Render into French the following sentence from the ion trap passage below: "The ion trap dynamically traps ions from a measurement sample using a dynamic electric field generated by a driving signal or signals."

◆ **Document segment**:

--------------------------------

FIG. 4 illustrates circuitry for modifying the performance of an ion trap;
FIG. 5A illustrates circuitry for generating a feedback signal to control the RF signal source;
FIG. 5B illustrates circuitry configuring a frequency controlled RF signal source;
FIG. 6 illustrates a flow diagram of frequency tracking for the RF system of FIG. 2;
FIG. 7 illustrates a flow diagram to determine the resonant frequency for the RF system of FIG. 2;
FIG. 8 illustrates a flow diagram in accordance with embodiments of the present invention; and
FIG. 9 illustrates an exemplary plot of frequency versus power supplied to an ion trap.
In embodiments of the present invention, an ion trap performs mass spectrometric chemical analysis. The ion trap dynamically traps ions from a measurement sample using a dynamic electric field generated by a driving signal or signals. The ions are selectively ejected corresponding to their mass-charge ratio (mass (m)/charge (z)) by changing the characteristics of the radio frequency (RF) electric field (e.g., amplitude, frequency, etc.) that is trapping them.

--------------------------------

Dataset entries

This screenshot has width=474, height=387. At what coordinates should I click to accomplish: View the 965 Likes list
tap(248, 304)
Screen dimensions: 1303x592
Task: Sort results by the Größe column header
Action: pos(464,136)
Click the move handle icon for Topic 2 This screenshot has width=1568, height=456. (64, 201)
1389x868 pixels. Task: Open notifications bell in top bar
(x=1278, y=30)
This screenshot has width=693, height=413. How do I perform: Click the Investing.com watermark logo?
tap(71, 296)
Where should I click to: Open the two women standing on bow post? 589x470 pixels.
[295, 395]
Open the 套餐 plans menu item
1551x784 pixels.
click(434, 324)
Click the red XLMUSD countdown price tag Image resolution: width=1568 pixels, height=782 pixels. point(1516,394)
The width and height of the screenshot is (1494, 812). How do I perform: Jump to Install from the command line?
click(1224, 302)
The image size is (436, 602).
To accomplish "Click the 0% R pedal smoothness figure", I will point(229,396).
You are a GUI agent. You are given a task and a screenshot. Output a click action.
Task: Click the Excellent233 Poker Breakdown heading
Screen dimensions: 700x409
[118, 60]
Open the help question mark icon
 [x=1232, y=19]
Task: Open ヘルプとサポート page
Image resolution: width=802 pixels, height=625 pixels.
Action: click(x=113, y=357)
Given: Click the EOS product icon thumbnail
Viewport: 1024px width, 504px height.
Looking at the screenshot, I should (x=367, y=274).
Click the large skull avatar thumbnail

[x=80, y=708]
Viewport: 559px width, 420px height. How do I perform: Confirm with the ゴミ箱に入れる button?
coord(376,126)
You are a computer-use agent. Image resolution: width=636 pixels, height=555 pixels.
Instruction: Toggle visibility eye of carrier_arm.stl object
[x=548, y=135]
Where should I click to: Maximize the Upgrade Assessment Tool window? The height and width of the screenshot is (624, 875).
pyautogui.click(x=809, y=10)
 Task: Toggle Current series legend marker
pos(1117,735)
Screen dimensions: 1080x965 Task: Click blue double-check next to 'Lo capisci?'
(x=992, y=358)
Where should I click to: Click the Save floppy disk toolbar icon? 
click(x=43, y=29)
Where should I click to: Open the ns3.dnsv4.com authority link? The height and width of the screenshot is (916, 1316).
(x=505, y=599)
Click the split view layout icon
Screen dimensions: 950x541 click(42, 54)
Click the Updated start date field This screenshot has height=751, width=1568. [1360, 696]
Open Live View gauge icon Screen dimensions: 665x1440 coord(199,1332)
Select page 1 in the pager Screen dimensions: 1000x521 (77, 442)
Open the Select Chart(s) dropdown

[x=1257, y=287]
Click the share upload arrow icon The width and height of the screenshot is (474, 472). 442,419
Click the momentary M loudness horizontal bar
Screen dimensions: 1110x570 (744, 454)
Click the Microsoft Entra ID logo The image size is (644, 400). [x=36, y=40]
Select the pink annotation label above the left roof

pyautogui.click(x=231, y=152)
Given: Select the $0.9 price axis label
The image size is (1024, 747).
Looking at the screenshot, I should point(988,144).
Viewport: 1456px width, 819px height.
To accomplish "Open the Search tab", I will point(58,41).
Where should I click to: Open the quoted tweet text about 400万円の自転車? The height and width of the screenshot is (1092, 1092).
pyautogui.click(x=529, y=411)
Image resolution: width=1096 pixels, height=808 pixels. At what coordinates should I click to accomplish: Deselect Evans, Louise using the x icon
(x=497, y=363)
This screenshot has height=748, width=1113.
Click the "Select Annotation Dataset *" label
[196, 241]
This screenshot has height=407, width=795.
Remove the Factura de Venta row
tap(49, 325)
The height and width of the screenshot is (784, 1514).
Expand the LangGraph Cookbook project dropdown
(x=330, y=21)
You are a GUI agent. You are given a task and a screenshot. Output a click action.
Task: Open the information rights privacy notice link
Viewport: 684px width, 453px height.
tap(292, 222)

--------------------------------

◆ **Exercise response**: Le piège à ions piège dynamiquement des ions provenant d'un échantillon de mesure au moyen d'un champ électrique dynamique généré par un ou plusieurs signaux de commande.